REQUIREMENT:
Edit the data from its first line through the line that contains "[x=1248, y=267]", replacing "Ouvrir liste" with "Open list" and leaving everything else unchanged. Give back only those lines.
══════════
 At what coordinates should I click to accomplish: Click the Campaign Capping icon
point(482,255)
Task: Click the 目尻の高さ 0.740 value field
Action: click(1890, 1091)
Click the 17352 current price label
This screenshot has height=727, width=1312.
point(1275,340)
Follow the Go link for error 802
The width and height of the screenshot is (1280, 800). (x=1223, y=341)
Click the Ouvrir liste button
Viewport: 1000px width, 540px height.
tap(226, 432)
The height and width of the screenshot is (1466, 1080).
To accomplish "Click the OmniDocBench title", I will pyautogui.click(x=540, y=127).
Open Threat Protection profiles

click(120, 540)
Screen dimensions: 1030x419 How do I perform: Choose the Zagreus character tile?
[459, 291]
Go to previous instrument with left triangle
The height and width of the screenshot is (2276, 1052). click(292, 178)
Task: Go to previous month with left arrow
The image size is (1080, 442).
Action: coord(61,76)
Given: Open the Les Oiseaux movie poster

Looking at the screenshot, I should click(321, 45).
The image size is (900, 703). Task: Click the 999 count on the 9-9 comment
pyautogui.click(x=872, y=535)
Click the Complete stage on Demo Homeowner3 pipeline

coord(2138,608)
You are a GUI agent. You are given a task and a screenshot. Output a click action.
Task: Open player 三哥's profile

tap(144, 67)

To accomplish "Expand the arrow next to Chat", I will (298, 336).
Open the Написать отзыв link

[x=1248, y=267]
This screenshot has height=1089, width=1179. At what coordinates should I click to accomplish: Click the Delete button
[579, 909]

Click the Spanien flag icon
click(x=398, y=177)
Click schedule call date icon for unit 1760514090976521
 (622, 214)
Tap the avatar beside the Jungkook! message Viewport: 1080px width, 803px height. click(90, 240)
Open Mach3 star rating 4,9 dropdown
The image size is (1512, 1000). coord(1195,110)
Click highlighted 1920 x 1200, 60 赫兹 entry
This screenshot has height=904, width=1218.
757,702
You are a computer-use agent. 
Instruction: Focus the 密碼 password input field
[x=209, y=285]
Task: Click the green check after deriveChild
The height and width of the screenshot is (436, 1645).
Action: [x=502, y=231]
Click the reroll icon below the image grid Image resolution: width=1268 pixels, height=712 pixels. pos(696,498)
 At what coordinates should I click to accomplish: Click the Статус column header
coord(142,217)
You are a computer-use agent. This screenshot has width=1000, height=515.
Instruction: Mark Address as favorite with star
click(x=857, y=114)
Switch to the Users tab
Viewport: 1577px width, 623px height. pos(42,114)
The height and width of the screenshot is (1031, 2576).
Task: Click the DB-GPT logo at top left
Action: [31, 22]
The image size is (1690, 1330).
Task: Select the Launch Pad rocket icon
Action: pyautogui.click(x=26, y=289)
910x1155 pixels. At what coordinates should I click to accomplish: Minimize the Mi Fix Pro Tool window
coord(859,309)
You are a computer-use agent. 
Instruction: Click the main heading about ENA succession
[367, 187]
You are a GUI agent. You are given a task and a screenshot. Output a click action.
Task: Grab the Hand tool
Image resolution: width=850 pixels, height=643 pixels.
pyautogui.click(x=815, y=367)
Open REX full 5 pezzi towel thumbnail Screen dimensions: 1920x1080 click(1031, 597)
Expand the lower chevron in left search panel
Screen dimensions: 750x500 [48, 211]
══════════
CORRECT OUTPUT:
 At what coordinates should I click to accomplish: Click the Campaign Capping icon
point(482,255)
Task: Click the 目尻の高さ 0.740 value field
Action: click(1890, 1091)
Click the 17352 current price label
This screenshot has height=727, width=1312.
point(1275,340)
Follow the Go link for error 802
The width and height of the screenshot is (1280, 800). (x=1223, y=341)
Click the Open list button
Viewport: 1000px width, 540px height.
tap(226, 432)
The height and width of the screenshot is (1466, 1080).
To accomplish "Click the OmniDocBench title", I will pyautogui.click(x=540, y=127).
Open Threat Protection profiles

click(120, 540)
Screen dimensions: 1030x419 How do I perform: Choose the Zagreus character tile?
[459, 291]
Go to previous instrument with left triangle
The height and width of the screenshot is (2276, 1052). click(292, 178)
Task: Go to previous month with left arrow
The image size is (1080, 442).
Action: coord(61,76)
Given: Open the Les Oiseaux movie poster

Looking at the screenshot, I should click(321, 45).
The image size is (900, 703). Task: Click the 999 count on the 9-9 comment
pyautogui.click(x=872, y=535)
Click the Complete stage on Demo Homeowner3 pipeline

coord(2138,608)
You are a GUI agent. You are given a task and a screenshot. Output a click action.
Task: Open player 三哥's profile

tap(144, 67)

To accomplish "Expand the arrow next to Chat", I will (298, 336).
Open the Написать отзыв link

[x=1248, y=267]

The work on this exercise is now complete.